The reason is that homogeneous equations preserve the origin, while nonhomogeneous equations shift the solution set away from the origin.

The first equation defines a plane through the origin. The second defines a translated plane.

## 18.17 Finite-Dimensional Subspaces

Every subspace of a finite-dimensional vector space is finite-dimensional.

If

$$
W \subseteq \mathbb{R}^n,
$$

then

$$
\dim(W) \leq n.
$$

A line through the origin in \(\mathbb{R}^3\) has dimension \(1\). A plane through the origin has dimension \(2\).

No subspace of \(\mathbb{R}^3\) can have dimension greater than \(3\).

This fact later leads to the dimension theorem.

## 18.18 Polynomial Subspaces

Consider the set

$$
W =
\{p(x) \in P_3 : p(1)=0\}.
$$

This is a subspace of \(P_3\).

If

$$
p(1)=0
$$

and

$$
q(1)=0,
$$

then

$$
(p+q)(1)=p(1)+q(1)=0.
$$

Also,

$$
(cp)(1)=cp(1)=0.
$$

Thus the subspace conditions hold.

Every polynomial satisfying \(p(1)=0\) has the factor

$$
x-1.
$$

Therefore

$$
W =
\operatorname{span}(x-1,\ x(x-1),\ x^2(x-1)).
$$

This subspace has dimension \(3\).

## 18.19 Function Subspaces

Function spaces contain many important subspaces.

The set of continuous functions on an interval forms a subspace of the space of all functions.

The set of differentiable functions forms another subspace.

The set of solutions of a linear differential equation also forms a subspace.

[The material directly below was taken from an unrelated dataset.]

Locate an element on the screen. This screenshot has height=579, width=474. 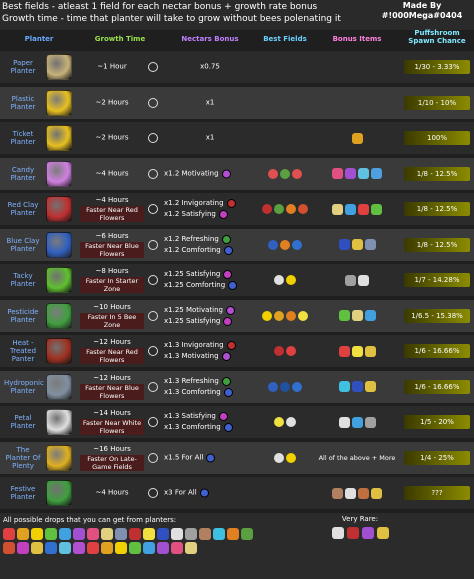
spawn-chance: 1/6 - 16.66% is located at coordinates (437, 386).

For example, the solutions of

$$
y'' + y = 0
$$

form the subspace

$$
\operatorname{span}(\cos x,\ \sin x).
$$

This connection between differential equations and vector spaces is fundamental in analysis and physics.

## 18.20 Summary

A subspace is a subset of a vector space that remains closed under vector addition and scalar multiplication.

The key ideas are:

| Concept | Meaning |
|---|---|
| Subspace | A vector space inside another vector space |
| Closure | Operations stay inside the set |
| Zero vector | Must belong to every subspace |
| Span | Smallest subspace containing given vectors |
| Null space | Solutions of \(Ax=0\) |
| Column space | Span of matrix columns |
| Row space | Span of matrix rows |
| Sum of subspaces | Combination of vector spaces |
| Direct sum | Unique decomposition into subspaces |

Subspaces organize vector spaces into smaller linear pieces. Much of linear algebra studies how these pieces interact, combine, and decompose under linear transformations.